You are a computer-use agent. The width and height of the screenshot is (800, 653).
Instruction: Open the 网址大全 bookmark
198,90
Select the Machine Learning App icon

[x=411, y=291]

··········

To do :: All the lines above need to be printed again, exactly.

Solution to this problem ::
You are a computer-use agent. The width and height of the screenshot is (800, 653).
Instruction: Open the 网址大全 bookmark
198,90
Select the Machine Learning App icon

[x=411, y=291]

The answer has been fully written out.